PROBLEM:
Can you reproduce the following material line for line, without changing anything?

DATA FOR THIS TASK:
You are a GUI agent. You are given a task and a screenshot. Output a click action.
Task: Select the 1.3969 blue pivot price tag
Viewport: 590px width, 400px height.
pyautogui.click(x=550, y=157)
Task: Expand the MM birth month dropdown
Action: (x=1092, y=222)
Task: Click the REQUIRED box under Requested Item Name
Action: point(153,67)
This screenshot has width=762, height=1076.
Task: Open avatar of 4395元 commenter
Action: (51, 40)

IN RESPONSE:
You are a GUI agent. You are given a task and a screenshot. Output a click action.
Task: Select the 1.3969 blue pivot price tag
Viewport: 590px width, 400px height.
pyautogui.click(x=550, y=157)
Task: Expand the MM birth month dropdown
Action: (x=1092, y=222)
Task: Click the REQUIRED box under Requested Item Name
Action: point(153,67)
This screenshot has width=762, height=1076.
Task: Open avatar of 4395元 commenter
Action: (51, 40)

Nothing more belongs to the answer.